Возле красной нефтяной цистерны, стоявшей около входа в машинное, вальцовщик Тимофей, весовщик, по прозвищу Валет, и помощник вальцовщика молодой белозубый парень Давыдка, засучив по колено штаны, месили большой круг глины.

— А-а-а, хозяин!.. — с насмешливым приветом обратился к нему Валет.

— Здравствуйте.

— Здравствуй, Владимир Сергеевич!

— Что это вы?..

— А вот глину месим, — с трудом выпрастывая ноги из вязкой, пахнущей навозом гущи, злобно усмехнулся Давыдка. — Папаша твой жалеет целковый — баб нанять, на нас ездит. Жила у тебя отец! — добавил он, с чавканьем переставляя ноги.

Владимир покраснел. Он чувствовал к вечно улыбающемуся Давыдке, к его пренебрежительному тону, даже к белым зубам непреодолимую неприязнь.

— Как жила?

— Так. Скупой страшно. Из-под себя ест, — просто пояснил Давыдка и улыбнулся.

Валет и Тимофей одобрительно посмеивались. Владимир почувствовал укол обиды. Он холодно оглядел Давыдку.

— Ты, что же… значит, недоволен?

— Залезь-ка, помеси, а тогда узнаешь. Какой же дурак будет доволен? Папашку твоего сюда бы заправить, живот-то стрясло бы!

Раскачиваясь, Давыдка тяжело ходил по кругу, высоко задирал ноги и теперь уже беззлобно и весело улыбался. Предвкушая приятное удовлетворение, Владимир тасовал мысли. Нужный ответ нашелся.

— Хорошо, — с расстановкой сказал он, — я передам папе, что ты недоволен службой.

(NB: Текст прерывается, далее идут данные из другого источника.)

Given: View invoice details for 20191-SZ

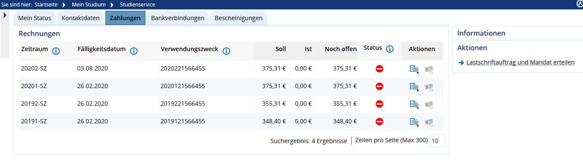Looking at the screenshot, I should click(414, 122).
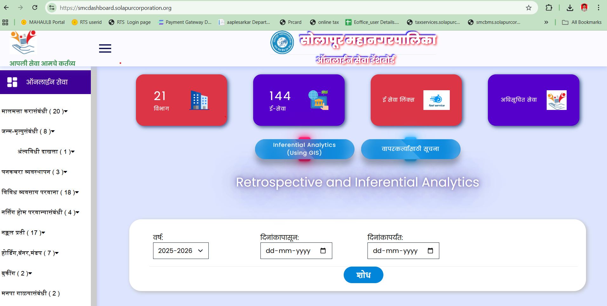Expand नक्कल प्रती (17) section
This screenshot has width=607, height=306.
(23, 233)
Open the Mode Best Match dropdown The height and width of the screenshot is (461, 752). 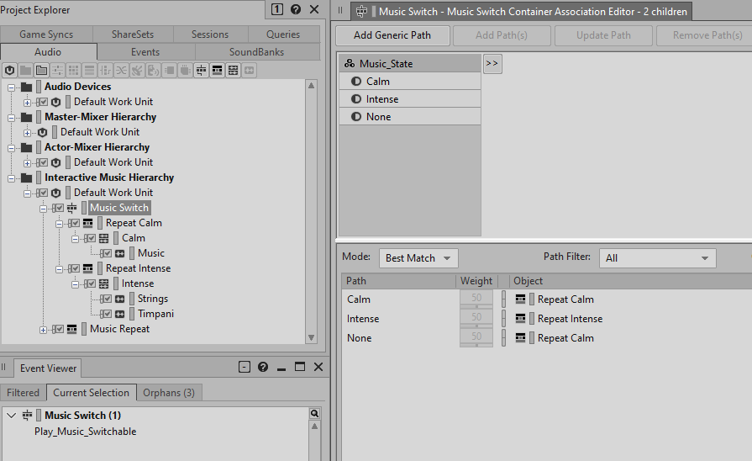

Он искоса взглянул на лицо Давыдки и поразился произведенным впечатлением: губы Давыдки жалко и принужденно улыбались, лица других нахмурились. С минуту все трое молча месили крутевшую глину. Давыдка, наконец, оторвал от своих грязных ног глаза и заискивающе-злобно сказал:

— Я ить пошутил, Володя… Ну, шутейно сказал…

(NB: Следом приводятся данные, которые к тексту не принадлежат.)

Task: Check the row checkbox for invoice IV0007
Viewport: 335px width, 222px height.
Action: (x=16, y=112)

— Я передам папе, что́ ты говорил.

Чувствуя на глазах слезы обиды и за себя, и за отца, и за Давыдкину жалкую улыбку, Владимир прошел мимо цистерны.

— Володя!.. Владимир Сергеевич!.. — испуганно крикнул Давыдка и вылез из глины, опуская штаны прямо на измазанные по колено ноги.

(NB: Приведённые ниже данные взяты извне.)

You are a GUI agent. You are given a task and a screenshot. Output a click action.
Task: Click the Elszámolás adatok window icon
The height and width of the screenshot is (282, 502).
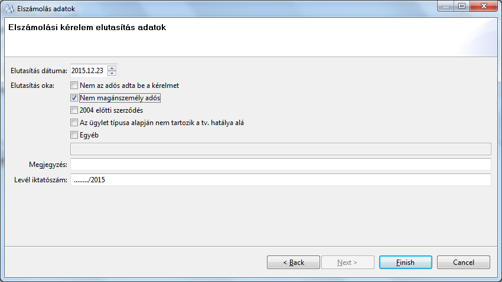point(9,8)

Владимир остановился. Давыдка подбежал к нему, тяжело дыша.

— Не говорите папаше. Нарочно сказано было… Уж простите меня, дурака… Ей-богу, без умысла!.. Нарочно…

— Ладно. Не скажу!.. — морщась, выкрикнул Владимир и пошел к калитке.

Жалость к Давыдке взяла верх. С чувством облегчения он зашагал около белого частокола. Из кузни, примостившейся в углу мельничного двора, слышался игривый перестук молотка: раз по железу — глухой и мягкий, два раза — с подскоком — по звенящей наковальне.